Mr Hay - How many men from the boats came ashore? 

Taylor -- About thirty. 

Mr Hay - What did the men do who did not belong to the boats? 

Taylor -- Some were packing meat, and some were packing other things.

Mr MacRae -- Who went off on Wednesday night? 

Taylor -- Mr Blennerhassett and Mr Tyler, and the whole of the party. 

Mr MacRae- At what time in the night? 

Taylor -- About one o'clock. 

Mr MacRae-- Did all that came down to the island go away? 

Taylor -- All but one, who was sick.

Mr Hay -- Had they any guns? 

Taylor -- Some of them had; some of the people went a shooting  But I do not know how many there were.

Mr J M Sheppard (a juryman) -- What kind of guns, rifles or muskets? 

Taylor --I can't tell whether rifles or muskets  I saw no pistols but what belonged to Blennerhassett himself. 

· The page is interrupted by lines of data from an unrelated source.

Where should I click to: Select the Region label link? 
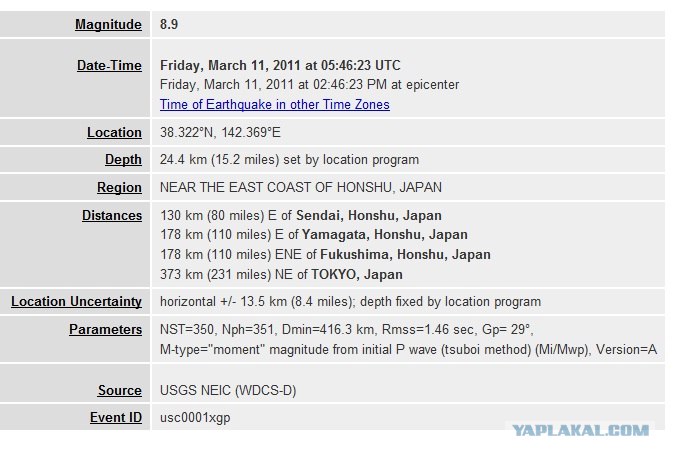tap(119, 188)
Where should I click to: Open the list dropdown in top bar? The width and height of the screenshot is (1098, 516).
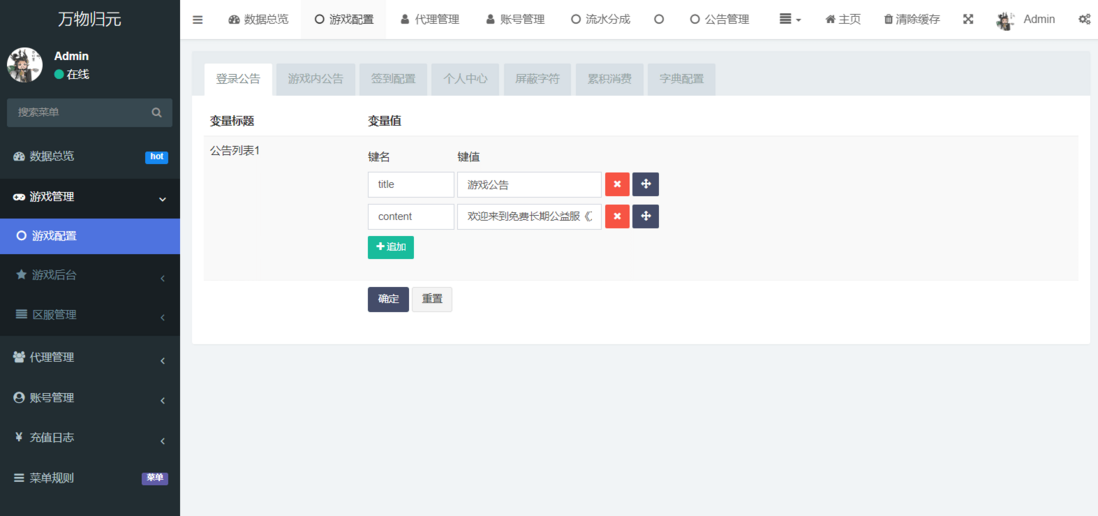(790, 19)
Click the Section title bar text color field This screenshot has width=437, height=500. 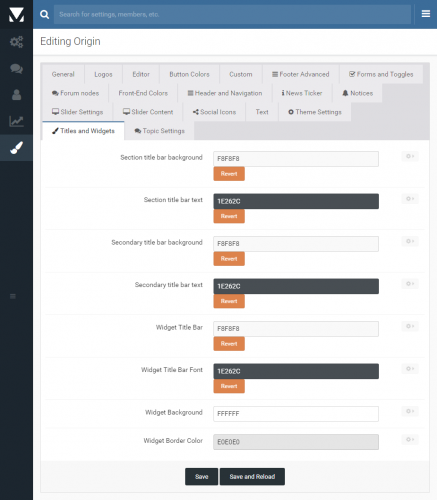point(296,201)
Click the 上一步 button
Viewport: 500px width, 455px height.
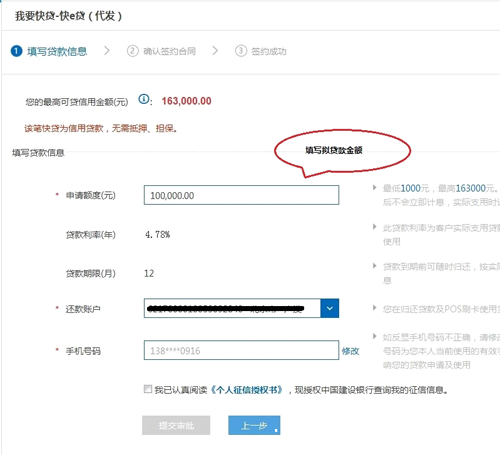click(x=254, y=425)
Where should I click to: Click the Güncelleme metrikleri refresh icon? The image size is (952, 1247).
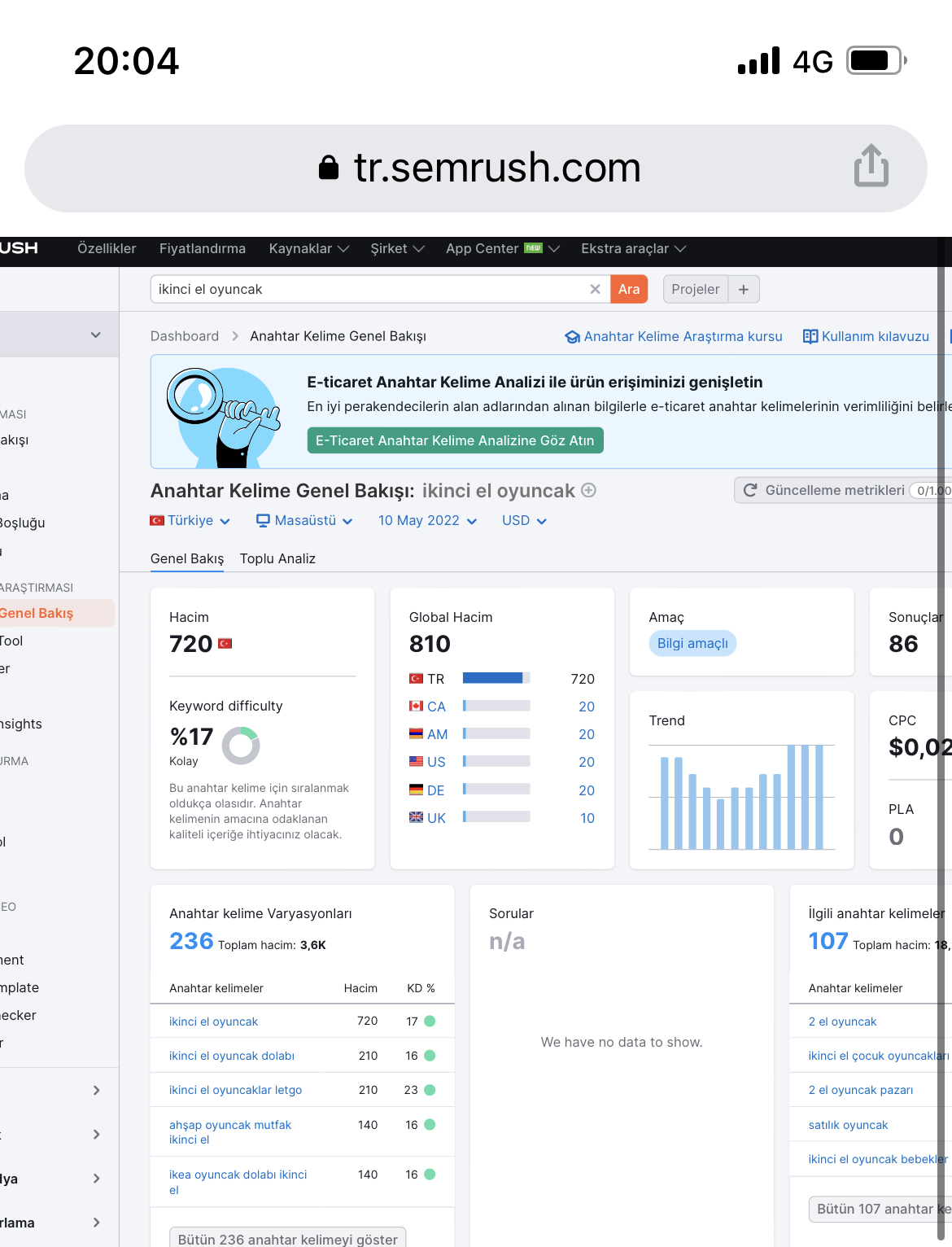[750, 490]
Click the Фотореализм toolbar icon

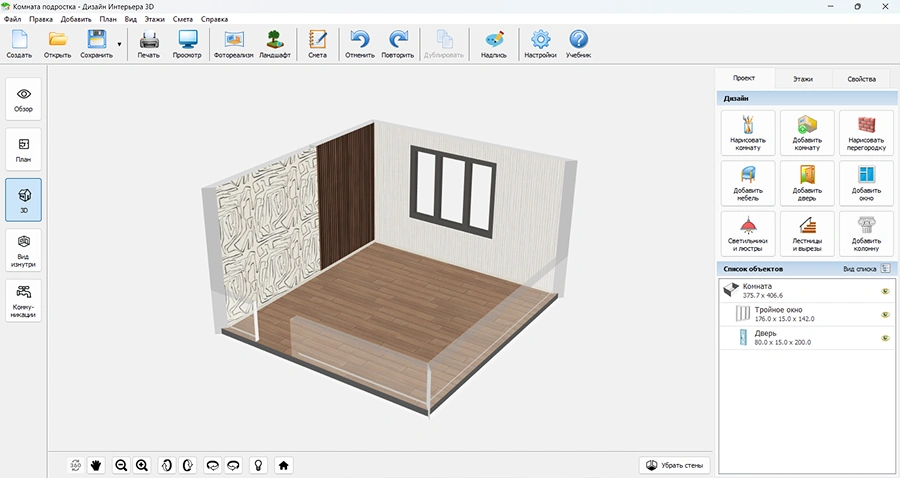235,44
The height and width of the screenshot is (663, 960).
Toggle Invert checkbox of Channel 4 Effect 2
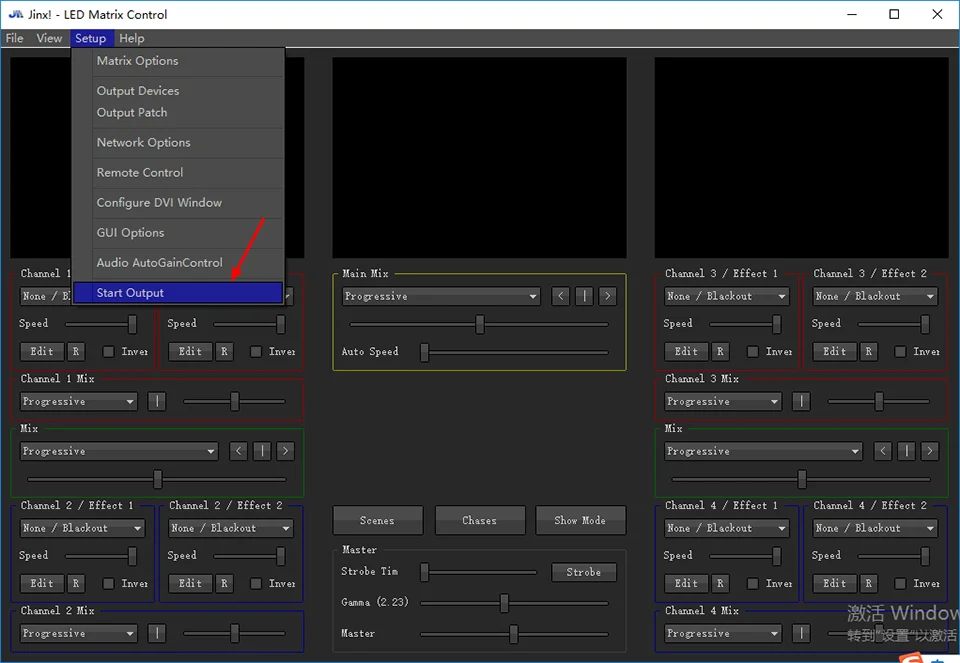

Mr J M Sheppard-- Was there any powder or lead? 

Taylor --They had powder, and they had lead both; I saw some powder in a long small barrel like a churn, but I was so employed I could not notice particularly.  Some of the men were engaged in running bullets, but I do not know how many.

Mr MacRae -- What induced them to leave the island at that hour of the night? 

Taylor -- Because they were informed that the Kenawah militia were coming down there. 

Mr MacRae-- Did you carry some boxes to the boats? 

Taylor --I carried half a bushel of candles and some brandy; several boxes were carried,  but I knew not what they contained, and a great many things besides, of which I  knew  nothing.

Mr Hay -- Were you on the island when they went off? 

Taylor --Yes.  They held a council at the foot of the pier, to determine which was the best way to go.  Mr Blennerhassett said that they had better go together; if he went in a canoe he would be an easy prey.  I said to them, "best stick together;" and so they determined to stick together.  They went off in great haste. 

Mr Hay -- Why did they go in a body? 

Taylor -- I suppose for security.

Mr Wickham -- You saw General Tupper and Mr Woodbridge that night? 

Taylor --Yes. 

Mr Wickham-- Was Colonel Burr there? 

Taylor -- No.  I did not see him. 

Mr Wickham-- Did you understand whether he was in that part of the country at that time? 

Taylor --I understood not; never saw him on the island.